Your Intense Reaction to the Relationship is Neurological (and normal) …
Psychopathic and narcissistic relationships are more than a little stressful, they are often traumatic. When it comes to the brain, trauma is cumulative; it adds up.
This is important to be aware of, because trauma changes the way the cognitive (thinking) and emotional systems of the brain function. It can shift a person from one stage, down to a lower state, grappling with symptoms such as memory problems, dysregulated emotions, and feelings of stress and pain.
A common reason this happens is because one of the stress systems within our brain ( hypothalamic pituitary adrenal axis) takes a neurological ‘hit‘ each time it has to jump into action in response to severe stress or trauma.
Over time with repeated stress exposure (or one intense exposure), a person could easily find themselves with a trauma condition called Post Traumatic Stress Disorder.
What is PTSD all About?
In general, Post traumatic stress disorder (PTSD) is the brain’s reaction to a severe stressor, threat or trauma. PTSD is a neurobiological disorder.
PTSD extends beyond an anxiety condition because it reflects a dysregulation of emotions in general.
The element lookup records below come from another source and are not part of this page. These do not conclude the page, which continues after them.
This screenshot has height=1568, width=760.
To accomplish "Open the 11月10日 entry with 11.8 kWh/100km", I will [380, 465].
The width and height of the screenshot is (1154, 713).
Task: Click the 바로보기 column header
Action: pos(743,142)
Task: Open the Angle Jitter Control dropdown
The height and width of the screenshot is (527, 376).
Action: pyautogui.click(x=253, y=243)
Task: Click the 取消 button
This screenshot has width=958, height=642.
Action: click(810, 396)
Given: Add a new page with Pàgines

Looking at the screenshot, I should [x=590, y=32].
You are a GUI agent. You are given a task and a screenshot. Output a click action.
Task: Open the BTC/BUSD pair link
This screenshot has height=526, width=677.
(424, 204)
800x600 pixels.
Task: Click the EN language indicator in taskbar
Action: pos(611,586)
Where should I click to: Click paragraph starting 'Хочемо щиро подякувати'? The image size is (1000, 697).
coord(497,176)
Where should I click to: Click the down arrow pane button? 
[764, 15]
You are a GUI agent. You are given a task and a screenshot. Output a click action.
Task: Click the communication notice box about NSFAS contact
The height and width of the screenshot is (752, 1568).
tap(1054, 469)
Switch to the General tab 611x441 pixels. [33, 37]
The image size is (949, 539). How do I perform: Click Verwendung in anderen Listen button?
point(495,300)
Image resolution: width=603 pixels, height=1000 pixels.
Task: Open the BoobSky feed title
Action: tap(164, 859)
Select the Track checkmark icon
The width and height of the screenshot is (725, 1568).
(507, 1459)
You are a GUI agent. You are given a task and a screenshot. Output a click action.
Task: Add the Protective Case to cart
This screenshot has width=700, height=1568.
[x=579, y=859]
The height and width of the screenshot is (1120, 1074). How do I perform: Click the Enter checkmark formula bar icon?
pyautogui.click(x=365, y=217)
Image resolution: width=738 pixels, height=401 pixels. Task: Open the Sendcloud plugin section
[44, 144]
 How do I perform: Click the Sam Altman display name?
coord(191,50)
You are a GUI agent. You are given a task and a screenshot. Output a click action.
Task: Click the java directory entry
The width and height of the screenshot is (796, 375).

There is more involved with this condition than anxiety or fear alone.
The range of arousal and emotions with PTSD can extend from A). intense hypersensitivity to Z). emotional numbing – feeling minimal emotions/ disconnected from certain emotions. This extreme range can be experienced in the same person, however at different times. Hence, PTSD is best considered a disorder of emotional and arousal dysregulation within the brain.
Therefore, it would not be uncommon for an individual with PTSD to feel dysphoric, hypersensitive, anxious, unable to access feelings of joy/ love, irritable, agitated, preferring to be alone to lessen environmental stimulation, lacking motivation, feeling hypervigilant, and unable to sleep. Many with PTSD report feeling emotional numbness, as though they are cut off from the positive emotions they once enjoyed. They may lose their ability to feel joy, love, and compassion.
Calm or baseline level emotions are replaced with irritability, desire to withdraw and isolate, a heart filed with pain, and a distressed mind.
For someone who once was once able to feel the full range of emotions and functioned in life with a general feeling of peace – suffering with PTSD can feel like a nightmare. “What happened to the old me?”
Is there any hope?
Absolutely – there is definitely hope. Many people are able to regain their peace, emotional stability, and inner light. However, the brain will keep some of the trauma-related changes. This is because certain systems within the brain are structured to retain portions of past negative experiences to ensure our emotional and physical safety. PTSD is not a condition that simply fades away. In order to improve, some manner of treatment and healing work will be required.
Self-Care & PTSD After the Narcissist
For self-care the following factors will be important if you have PTSD symptoms:
A). Education regarding Post Traumatic Stress Disorder.
B). Recognition that a gentler approach to life is required due to the brain’s fragile state.
C) Accept help from compassionate, knowledgable healthcare providers and follow through with the treatment.
D). Make the care of your body (e.g., nutrition/ health) a priority.
E). Bar inappropriate, rude, insensitive, disordered, and difficult individuals from your life. If you can – ban them from your personal space. If they are online – block them. Exposure to such individuals will activate neuropathways of pain, which can trigger a remission of the stronger PTSD symptoms.